One irony I’m struck by in reading Michael Elkon’s post about Roger Goodell’s authoritarianism streak is that while many of the “owners” in college football are in fact state institutions, unlike the NFL, it’s the latter that’s managed – quite successfully – to make itself into something that shies away from free market principles as much as possible. It’s a neat trick.
That’s not to say that college football is pristine. With its tax-exempt status, how could it be? But at least there are elements of competition between the conferences and between the schools on the recruiting trail which tend to make the college game more free wheeling than the pro version.
And Michael’s conclusion numbs my soul:
… The NFL has to be careful with resentment on the part of its fans towards its players. That resentment has elements of race and class (a combination of conservative and liberal themes!) and is stoked by the sports media, which often have little food on their table, but have a lot of forks and knives and have to cut something. (See the comment in King’s piece by a tailgater in Cincinnati.) By becoming the avenging angel for fans, Goodell is responding to taste of the market. Not all bad qualities of the NFL are the result of its suckling at the government teat. Then again, if the point is that the NFL is an emblem of authoritarian, state-aided capitalism, then Sheriff Goodell fits right in.

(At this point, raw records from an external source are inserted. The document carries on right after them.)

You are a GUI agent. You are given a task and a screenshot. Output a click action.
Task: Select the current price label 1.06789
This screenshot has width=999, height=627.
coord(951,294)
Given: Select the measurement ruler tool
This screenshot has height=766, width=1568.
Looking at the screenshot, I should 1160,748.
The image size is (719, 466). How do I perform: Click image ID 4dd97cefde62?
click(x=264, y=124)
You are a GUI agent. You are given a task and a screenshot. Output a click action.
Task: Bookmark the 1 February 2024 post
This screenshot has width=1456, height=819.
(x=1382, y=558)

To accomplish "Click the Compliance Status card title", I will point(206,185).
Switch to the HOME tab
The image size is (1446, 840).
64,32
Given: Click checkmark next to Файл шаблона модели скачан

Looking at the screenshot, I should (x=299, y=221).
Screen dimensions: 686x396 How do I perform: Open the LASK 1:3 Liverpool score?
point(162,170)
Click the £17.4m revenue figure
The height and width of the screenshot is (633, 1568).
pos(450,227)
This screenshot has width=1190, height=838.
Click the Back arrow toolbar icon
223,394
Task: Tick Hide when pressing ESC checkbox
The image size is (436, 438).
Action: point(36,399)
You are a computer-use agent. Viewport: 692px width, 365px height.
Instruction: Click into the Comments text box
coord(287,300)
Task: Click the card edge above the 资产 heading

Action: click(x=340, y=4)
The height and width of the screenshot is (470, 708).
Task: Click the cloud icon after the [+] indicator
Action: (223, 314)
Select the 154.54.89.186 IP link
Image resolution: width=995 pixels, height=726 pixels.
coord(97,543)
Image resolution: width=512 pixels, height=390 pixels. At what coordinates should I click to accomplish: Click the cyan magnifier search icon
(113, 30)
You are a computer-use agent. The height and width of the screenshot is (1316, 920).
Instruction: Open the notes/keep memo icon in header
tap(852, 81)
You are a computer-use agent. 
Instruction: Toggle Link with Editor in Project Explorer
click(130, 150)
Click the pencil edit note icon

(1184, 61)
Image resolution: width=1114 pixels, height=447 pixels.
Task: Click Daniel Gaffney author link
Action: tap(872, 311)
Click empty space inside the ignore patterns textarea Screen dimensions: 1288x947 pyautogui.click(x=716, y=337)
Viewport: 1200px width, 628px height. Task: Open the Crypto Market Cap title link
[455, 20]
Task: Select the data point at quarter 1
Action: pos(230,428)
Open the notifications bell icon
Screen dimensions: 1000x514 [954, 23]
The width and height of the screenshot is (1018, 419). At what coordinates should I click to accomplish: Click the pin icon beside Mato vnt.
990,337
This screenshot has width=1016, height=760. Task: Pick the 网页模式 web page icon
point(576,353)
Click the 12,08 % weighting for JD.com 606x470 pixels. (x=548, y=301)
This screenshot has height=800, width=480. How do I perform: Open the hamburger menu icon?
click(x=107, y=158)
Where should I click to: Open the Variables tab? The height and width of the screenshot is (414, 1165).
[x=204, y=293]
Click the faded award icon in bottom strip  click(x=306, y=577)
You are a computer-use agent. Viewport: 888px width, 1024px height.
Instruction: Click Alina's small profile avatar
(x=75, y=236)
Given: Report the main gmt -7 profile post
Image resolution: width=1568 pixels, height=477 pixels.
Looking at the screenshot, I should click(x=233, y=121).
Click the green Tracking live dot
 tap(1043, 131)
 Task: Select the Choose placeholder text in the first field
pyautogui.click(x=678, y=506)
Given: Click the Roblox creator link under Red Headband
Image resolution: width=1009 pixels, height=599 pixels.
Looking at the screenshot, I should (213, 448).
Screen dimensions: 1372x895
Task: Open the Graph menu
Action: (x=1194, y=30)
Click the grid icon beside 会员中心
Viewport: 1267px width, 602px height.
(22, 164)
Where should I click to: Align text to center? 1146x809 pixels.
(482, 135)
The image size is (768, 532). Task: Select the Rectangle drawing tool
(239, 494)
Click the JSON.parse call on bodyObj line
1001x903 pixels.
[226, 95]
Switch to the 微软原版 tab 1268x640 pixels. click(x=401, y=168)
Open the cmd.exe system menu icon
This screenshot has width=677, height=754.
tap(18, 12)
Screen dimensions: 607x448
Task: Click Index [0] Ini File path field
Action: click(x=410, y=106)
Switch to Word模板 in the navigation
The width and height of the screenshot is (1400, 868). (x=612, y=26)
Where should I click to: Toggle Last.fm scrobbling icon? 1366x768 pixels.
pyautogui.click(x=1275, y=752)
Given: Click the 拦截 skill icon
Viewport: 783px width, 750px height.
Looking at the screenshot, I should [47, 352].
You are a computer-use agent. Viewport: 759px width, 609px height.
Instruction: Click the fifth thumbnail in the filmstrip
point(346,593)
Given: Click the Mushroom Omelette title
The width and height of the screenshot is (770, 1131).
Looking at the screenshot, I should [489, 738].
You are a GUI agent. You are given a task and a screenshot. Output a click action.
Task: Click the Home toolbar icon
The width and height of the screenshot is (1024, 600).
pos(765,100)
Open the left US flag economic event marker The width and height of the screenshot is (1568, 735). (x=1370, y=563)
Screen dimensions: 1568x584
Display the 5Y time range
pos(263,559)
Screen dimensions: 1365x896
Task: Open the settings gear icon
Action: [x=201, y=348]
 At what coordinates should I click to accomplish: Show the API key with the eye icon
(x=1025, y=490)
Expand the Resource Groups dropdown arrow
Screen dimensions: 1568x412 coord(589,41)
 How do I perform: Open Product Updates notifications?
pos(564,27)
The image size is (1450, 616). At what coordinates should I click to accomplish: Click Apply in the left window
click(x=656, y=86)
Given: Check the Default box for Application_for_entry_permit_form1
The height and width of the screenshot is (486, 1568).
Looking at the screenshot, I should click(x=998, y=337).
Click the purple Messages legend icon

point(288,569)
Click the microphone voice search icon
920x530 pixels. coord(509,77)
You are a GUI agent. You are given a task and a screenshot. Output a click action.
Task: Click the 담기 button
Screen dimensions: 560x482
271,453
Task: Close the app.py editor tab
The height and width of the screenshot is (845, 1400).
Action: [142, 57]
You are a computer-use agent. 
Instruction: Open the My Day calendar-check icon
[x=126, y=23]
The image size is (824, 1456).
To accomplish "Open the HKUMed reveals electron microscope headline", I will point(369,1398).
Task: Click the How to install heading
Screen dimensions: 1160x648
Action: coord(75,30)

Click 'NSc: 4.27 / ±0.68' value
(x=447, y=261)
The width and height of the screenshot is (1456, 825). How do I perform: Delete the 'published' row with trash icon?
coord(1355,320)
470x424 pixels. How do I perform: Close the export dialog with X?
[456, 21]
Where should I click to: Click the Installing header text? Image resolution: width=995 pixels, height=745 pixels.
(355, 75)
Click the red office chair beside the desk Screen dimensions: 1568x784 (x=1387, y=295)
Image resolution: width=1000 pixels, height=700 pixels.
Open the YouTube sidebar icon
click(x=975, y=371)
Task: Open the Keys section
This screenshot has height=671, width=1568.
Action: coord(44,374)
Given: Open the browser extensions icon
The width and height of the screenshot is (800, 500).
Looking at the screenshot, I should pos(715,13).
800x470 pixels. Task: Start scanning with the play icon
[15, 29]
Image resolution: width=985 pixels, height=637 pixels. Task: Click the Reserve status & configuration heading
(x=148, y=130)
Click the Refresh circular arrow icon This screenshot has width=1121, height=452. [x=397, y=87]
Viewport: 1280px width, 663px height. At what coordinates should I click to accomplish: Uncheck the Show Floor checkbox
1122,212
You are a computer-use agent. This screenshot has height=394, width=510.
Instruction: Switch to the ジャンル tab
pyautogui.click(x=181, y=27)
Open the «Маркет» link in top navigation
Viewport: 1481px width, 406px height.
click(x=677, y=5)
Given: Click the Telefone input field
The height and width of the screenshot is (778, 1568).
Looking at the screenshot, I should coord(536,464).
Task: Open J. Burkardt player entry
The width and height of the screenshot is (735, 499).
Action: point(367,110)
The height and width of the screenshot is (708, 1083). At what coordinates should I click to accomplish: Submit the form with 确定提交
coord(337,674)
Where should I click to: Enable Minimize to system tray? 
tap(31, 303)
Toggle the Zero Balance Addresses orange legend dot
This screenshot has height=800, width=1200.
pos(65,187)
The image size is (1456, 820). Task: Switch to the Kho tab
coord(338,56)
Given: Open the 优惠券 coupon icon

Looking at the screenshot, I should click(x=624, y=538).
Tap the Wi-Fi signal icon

I’m certainly not a Mark Emmert defender, but at least he doesn’t wield the kind of power over players Goodell does. (God help us if he ever does.)
I don’t doubt that the powers-that-be in college football wish their sport’s structure could emulate the NFL more closely in certain ways (most college presidents would give their left arms for an antitrust exemption, I bet), but as a fan, I’d rather have more competition in how things are run than in having a player penalized for sending a tawdry text message. Jim Delany may be a consummate asshole, but if I were a Big Ten fan, I’d sure appreciate the fact that he loses sleep thinking about how to better Mike Slive.